### About this exercise
Among the records that follow, set down only the lines from the one containing "Screen dimensions: 1036x1072" to the one containing "Pick Footer 4", both included, exactly.

### Information shown
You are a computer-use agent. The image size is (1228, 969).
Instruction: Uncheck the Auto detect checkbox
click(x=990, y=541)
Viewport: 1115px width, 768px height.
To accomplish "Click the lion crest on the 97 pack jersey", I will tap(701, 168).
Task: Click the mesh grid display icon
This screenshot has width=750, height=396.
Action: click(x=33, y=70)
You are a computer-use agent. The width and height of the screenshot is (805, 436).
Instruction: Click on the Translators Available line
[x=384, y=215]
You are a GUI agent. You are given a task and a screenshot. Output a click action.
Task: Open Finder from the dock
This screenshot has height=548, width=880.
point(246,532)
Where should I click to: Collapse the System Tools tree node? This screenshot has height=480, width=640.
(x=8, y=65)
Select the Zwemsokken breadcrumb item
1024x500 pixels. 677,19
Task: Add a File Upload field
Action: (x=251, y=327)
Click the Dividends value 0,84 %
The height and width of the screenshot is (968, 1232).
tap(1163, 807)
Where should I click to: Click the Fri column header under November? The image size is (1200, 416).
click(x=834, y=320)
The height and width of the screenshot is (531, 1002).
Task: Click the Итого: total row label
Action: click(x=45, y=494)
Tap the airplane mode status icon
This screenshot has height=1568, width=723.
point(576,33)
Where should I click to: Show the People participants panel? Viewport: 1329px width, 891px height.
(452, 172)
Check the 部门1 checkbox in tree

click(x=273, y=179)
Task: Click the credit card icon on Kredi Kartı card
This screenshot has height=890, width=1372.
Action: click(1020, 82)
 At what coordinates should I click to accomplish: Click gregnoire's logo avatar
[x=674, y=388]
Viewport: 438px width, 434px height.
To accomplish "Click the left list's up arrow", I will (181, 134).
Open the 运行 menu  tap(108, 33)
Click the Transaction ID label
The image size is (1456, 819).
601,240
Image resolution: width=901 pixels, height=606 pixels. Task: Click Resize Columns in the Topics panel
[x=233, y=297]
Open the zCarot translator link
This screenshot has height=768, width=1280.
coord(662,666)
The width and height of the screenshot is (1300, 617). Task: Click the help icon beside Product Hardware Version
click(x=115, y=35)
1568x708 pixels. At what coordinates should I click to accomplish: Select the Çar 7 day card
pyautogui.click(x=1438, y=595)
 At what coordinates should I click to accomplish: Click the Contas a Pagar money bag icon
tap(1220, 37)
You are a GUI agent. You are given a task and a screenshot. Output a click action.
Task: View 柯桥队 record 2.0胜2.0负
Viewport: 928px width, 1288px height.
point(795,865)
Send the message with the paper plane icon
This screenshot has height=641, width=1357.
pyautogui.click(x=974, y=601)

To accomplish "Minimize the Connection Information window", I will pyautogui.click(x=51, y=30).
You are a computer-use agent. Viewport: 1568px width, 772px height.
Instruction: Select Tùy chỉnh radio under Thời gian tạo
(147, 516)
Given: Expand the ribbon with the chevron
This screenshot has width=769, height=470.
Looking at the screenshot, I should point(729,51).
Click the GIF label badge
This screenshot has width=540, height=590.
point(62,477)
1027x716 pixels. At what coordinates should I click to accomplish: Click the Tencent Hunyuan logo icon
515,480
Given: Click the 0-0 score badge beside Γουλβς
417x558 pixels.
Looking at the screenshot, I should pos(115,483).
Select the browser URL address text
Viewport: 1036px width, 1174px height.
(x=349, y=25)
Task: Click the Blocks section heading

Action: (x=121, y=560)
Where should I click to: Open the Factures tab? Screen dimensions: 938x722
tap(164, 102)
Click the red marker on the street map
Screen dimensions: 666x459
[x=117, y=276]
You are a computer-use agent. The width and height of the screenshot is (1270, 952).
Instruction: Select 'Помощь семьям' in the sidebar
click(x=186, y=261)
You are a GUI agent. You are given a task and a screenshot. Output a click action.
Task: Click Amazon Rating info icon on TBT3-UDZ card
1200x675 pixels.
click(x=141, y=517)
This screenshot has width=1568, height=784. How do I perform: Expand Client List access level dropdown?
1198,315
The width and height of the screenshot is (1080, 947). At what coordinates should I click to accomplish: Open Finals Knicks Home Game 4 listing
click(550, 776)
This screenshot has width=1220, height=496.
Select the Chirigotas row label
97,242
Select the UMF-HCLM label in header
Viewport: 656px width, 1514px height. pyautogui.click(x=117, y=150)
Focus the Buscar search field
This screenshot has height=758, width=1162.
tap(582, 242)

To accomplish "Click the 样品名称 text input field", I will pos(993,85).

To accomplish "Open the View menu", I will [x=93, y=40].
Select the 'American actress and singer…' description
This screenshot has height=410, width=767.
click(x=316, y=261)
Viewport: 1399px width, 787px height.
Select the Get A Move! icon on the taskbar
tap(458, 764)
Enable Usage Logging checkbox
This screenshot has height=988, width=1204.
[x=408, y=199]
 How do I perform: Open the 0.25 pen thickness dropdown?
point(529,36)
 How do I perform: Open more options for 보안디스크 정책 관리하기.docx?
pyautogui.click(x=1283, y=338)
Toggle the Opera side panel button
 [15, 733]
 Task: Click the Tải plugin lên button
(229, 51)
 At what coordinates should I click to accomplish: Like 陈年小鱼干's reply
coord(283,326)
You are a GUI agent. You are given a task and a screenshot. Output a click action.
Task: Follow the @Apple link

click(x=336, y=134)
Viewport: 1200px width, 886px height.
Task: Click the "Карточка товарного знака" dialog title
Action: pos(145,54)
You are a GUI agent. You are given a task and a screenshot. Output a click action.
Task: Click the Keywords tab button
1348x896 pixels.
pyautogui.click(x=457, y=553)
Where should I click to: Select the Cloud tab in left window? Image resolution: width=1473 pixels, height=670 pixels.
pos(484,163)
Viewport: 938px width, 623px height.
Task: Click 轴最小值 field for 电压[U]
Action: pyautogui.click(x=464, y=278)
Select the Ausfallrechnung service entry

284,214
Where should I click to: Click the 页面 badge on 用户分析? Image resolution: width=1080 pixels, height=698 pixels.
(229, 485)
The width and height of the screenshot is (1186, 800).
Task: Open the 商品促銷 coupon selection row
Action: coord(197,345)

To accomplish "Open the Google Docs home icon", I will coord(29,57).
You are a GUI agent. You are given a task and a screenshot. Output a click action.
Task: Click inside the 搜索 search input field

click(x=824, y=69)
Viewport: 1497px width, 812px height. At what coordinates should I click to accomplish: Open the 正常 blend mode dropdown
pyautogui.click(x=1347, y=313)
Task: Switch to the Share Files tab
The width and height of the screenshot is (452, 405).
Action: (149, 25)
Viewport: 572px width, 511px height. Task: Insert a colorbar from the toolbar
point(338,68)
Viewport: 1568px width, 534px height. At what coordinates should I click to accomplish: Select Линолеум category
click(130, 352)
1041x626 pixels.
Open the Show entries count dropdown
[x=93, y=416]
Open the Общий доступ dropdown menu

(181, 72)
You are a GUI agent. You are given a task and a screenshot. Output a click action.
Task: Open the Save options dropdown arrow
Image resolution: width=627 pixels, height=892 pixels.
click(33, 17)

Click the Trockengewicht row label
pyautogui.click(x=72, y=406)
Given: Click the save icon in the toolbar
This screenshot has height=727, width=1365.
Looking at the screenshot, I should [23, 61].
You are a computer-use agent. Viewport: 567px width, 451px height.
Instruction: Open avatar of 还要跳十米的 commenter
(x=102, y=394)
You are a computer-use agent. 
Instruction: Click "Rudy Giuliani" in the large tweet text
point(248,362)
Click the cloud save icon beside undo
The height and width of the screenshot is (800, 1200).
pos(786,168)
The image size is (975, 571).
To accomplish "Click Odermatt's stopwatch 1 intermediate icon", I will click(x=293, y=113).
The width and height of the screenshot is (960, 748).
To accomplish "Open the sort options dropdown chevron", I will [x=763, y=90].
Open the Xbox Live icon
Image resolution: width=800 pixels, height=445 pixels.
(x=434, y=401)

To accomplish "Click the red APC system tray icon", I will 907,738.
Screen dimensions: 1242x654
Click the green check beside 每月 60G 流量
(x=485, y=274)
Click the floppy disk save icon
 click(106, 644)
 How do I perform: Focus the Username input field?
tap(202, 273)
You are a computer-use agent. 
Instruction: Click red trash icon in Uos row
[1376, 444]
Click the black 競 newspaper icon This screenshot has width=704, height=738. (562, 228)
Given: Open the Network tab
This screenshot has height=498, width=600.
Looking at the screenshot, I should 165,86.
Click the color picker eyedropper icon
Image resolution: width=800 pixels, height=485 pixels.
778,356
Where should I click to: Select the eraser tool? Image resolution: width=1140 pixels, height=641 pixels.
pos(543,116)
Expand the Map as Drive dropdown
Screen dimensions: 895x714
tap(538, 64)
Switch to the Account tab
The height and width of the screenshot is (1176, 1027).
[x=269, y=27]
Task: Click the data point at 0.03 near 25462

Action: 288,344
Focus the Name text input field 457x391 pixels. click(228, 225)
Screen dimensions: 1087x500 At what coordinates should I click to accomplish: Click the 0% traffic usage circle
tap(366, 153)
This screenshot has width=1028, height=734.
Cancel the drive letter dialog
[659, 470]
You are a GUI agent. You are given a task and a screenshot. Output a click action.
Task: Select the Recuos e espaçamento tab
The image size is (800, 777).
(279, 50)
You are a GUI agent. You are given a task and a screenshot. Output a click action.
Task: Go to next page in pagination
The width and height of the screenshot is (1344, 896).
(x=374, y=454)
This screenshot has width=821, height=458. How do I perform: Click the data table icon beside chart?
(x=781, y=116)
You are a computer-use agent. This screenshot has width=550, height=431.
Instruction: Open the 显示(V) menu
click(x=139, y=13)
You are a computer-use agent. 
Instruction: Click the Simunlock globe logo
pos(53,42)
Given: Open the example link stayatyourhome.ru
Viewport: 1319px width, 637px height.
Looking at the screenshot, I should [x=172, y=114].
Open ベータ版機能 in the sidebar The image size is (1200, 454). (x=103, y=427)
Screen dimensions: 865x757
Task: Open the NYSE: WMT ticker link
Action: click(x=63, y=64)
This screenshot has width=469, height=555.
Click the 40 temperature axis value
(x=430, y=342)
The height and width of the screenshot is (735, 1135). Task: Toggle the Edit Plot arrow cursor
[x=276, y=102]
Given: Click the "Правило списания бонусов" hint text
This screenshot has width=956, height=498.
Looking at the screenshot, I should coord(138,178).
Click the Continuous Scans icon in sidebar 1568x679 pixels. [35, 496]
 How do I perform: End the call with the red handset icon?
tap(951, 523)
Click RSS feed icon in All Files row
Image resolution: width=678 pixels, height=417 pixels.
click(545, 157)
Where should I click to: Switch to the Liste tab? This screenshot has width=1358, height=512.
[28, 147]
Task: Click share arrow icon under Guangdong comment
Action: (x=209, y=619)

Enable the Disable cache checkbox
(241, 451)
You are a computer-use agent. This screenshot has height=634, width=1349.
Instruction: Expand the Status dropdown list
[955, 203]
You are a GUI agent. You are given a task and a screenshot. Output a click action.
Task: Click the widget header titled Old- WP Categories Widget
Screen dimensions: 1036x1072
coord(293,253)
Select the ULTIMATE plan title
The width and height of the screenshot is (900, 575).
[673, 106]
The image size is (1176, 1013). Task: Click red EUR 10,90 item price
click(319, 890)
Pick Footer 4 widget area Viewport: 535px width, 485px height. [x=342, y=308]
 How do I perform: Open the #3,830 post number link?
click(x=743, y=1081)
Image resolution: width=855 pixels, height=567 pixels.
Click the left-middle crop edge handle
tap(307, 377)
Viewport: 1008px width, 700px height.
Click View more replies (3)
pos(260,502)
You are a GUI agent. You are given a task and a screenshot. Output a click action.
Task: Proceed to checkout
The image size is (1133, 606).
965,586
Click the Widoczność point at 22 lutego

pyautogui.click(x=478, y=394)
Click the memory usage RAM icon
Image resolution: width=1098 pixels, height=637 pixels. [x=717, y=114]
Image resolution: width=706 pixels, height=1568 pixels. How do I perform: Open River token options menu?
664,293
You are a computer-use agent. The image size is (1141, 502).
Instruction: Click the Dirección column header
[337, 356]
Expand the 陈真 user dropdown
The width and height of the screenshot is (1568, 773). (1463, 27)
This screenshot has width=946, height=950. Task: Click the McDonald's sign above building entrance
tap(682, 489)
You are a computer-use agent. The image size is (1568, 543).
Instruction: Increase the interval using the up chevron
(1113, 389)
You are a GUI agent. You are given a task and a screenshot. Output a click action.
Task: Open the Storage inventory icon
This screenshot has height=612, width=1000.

### Exercise response
Screen dimensions: 1036x1072
coord(293,253)
Select the ULTIMATE plan title
The width and height of the screenshot is (900, 575).
[673, 106]
The image size is (1176, 1013). Task: Click red EUR 10,90 item price
click(319, 890)
Pick Footer 4 widget area Viewport: 535px width, 485px height. [x=342, y=308]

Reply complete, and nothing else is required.